[Text and photos by Mayank Austen Soofi]
It is a beautiful nothing.
Chhoti Gumti in South Delhi’s Green Park Colony is of no historic consequence. It is such a tiny Lodhi-era ruin that its survival is a marvel. Perhaps it was an insignificant portion of a much larger structure but nobody can tell. There is no exact historical record of it in any book of monuments.
All the stories that Chhoti Gumti has lost to time, however, has not made it any poorer. It pulsates with modern life. The ruin lies snuggled inside a barricaded garden. People walk past it on their way to the Bobo district of Hauz Khas Village. The bourgeoisie houses of Green Park stand on the back.
In the morning, people could be spotted seated here in picturesque Yoga aasans. During the day, lonesome men lounge lazily on the grass. In the evening, elderly grandparents in the neighborhood arrive with their grandchildren and house servants. The monument is also claimed by lovers. There are two beautifully situated benches in the garden—one lies under the shade of two intertwined trees; the other is conveniently screened with vines.

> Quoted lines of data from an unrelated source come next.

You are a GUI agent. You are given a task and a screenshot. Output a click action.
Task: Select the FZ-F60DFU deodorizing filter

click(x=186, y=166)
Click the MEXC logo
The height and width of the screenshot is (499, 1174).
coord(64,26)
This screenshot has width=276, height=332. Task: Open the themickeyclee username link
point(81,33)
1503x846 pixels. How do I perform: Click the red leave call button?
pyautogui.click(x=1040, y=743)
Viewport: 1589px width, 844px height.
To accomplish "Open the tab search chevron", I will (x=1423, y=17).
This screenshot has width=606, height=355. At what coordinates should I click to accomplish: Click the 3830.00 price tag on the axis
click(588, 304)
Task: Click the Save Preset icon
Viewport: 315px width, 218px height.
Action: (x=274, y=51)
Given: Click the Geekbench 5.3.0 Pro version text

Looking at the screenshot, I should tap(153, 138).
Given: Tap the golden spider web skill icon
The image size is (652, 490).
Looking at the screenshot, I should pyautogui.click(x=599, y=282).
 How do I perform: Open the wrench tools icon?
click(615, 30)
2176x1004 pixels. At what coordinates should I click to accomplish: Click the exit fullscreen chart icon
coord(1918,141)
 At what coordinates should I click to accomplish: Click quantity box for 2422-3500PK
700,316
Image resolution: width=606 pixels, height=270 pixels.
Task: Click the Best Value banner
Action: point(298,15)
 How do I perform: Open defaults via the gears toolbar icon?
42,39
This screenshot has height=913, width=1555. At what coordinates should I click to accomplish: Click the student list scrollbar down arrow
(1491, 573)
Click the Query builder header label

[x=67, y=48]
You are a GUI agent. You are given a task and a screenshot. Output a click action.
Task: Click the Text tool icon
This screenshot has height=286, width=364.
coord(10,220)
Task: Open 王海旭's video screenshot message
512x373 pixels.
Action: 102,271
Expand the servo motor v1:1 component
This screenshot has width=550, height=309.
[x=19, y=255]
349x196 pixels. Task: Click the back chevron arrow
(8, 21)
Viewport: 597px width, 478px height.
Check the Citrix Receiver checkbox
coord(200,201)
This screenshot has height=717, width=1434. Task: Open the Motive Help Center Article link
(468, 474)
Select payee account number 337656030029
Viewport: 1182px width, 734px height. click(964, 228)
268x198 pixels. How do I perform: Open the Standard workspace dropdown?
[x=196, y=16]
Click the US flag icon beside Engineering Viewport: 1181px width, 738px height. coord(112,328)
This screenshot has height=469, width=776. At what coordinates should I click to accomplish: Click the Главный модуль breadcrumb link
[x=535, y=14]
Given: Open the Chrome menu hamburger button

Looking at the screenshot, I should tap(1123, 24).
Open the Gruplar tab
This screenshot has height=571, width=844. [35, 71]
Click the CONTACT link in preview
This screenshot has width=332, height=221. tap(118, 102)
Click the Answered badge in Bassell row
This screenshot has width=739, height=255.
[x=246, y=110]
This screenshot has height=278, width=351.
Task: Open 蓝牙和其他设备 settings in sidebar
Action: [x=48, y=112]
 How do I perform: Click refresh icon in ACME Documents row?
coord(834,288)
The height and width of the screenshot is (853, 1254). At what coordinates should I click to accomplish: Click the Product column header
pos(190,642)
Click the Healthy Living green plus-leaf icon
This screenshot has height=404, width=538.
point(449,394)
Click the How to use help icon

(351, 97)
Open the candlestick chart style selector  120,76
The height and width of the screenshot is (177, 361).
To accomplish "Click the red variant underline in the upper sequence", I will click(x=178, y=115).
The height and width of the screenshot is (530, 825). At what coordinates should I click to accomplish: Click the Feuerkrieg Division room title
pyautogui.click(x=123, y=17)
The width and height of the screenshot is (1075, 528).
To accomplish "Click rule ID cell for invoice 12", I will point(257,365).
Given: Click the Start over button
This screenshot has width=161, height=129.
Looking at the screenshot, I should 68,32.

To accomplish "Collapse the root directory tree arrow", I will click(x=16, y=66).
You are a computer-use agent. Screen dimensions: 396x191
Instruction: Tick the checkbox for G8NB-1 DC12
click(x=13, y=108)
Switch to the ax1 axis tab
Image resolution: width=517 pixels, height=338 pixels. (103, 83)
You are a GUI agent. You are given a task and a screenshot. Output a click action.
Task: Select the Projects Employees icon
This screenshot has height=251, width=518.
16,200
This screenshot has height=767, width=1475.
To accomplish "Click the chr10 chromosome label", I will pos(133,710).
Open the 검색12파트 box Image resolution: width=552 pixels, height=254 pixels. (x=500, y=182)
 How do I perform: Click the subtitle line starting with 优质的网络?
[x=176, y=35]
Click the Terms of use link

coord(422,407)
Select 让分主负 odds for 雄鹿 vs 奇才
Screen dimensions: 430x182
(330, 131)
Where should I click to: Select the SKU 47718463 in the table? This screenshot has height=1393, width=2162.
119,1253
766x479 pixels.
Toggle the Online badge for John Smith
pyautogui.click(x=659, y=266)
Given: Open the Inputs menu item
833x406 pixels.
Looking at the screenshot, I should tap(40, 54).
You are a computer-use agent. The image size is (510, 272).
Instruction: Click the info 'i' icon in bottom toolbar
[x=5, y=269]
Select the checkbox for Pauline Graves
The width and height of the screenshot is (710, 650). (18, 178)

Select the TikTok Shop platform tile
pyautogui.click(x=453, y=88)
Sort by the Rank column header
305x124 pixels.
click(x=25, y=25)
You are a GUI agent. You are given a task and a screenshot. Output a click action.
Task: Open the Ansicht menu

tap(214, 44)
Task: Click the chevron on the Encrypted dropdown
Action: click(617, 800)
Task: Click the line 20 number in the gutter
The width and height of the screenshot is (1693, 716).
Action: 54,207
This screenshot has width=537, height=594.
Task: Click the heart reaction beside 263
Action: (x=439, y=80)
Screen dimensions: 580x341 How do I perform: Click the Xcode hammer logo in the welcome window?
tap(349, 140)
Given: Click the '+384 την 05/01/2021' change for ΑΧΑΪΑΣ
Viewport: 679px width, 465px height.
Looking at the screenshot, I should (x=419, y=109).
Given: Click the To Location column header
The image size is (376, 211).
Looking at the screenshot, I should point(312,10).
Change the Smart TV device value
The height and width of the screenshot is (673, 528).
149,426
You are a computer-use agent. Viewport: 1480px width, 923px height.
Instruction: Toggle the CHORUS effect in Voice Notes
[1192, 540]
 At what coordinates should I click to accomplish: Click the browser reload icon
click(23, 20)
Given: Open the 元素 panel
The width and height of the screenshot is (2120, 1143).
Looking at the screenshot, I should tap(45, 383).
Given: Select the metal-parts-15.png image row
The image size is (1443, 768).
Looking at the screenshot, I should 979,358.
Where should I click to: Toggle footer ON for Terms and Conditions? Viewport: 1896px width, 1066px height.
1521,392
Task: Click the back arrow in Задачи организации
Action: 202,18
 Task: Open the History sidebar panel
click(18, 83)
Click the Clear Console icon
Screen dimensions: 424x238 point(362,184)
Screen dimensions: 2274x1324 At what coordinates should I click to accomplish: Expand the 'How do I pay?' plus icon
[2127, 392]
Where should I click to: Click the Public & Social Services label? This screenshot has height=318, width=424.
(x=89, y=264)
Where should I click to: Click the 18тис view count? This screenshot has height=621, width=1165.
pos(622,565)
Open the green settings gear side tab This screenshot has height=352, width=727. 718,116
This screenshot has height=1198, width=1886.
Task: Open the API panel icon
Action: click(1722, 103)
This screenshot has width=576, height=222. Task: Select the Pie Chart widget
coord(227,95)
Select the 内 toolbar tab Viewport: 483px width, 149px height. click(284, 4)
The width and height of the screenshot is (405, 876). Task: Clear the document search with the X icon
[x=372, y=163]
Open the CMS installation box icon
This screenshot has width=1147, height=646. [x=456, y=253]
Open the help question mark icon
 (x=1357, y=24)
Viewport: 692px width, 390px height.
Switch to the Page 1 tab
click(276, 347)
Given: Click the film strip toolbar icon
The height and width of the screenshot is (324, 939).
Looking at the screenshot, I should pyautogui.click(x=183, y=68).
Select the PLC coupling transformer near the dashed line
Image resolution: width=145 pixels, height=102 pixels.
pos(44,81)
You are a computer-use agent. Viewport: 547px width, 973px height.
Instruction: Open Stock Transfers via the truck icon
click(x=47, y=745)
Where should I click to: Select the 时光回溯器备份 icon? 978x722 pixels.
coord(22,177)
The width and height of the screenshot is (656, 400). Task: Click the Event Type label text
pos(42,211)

Sometimes, hormone-charged college-going gangs of friends invade the ruin; they scamper around like happy monkeys.
The more sober travelers should examine the monument from all sides by slowly walking around it. The perspective is beautiful, especially if viewed from each of the four corners. Come in the evening when you are more likely to find pigeons seated on the dome. That’s a sight worth all the evenings spent elsewhere.